Activity: Transcribe nothing but the lines from the one with "You are a GUI" to the end of the entries, both included, keeping each exact and leaving every picture out.

Records for this task:

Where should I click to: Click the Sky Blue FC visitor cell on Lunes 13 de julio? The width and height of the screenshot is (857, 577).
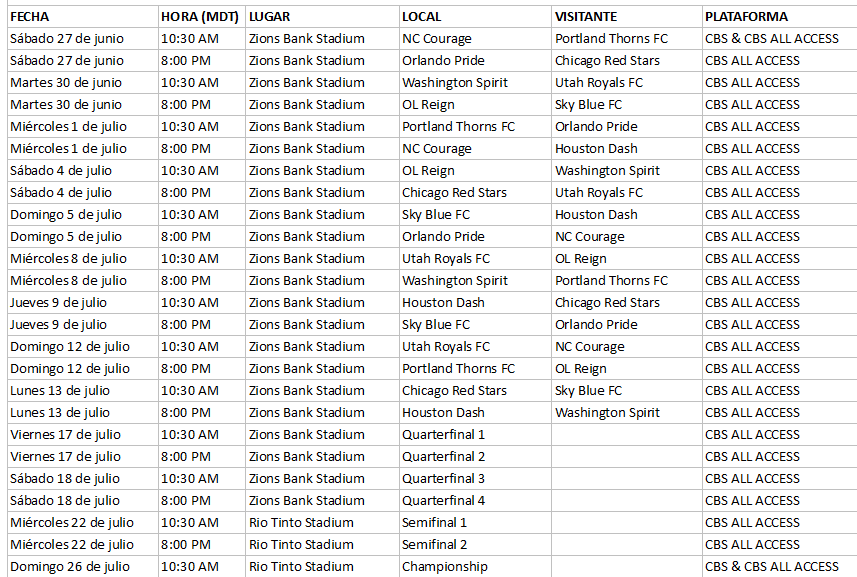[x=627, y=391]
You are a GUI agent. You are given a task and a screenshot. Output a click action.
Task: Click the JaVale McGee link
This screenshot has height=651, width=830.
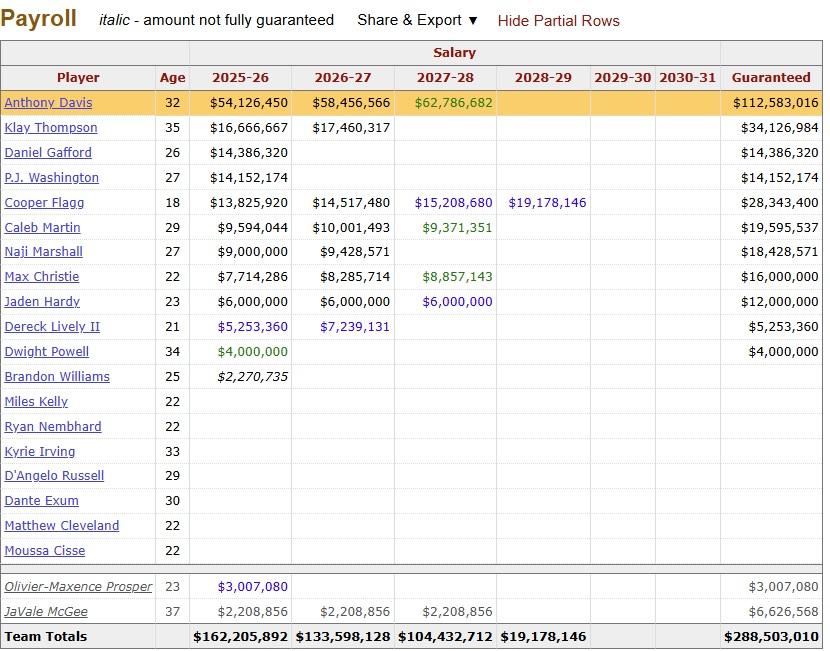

Exercise solution:
You are a GUI agent. You are given a task and a screenshot. Output a click action.
Task: Click the JaVale McGee link
This screenshot has height=651, width=830.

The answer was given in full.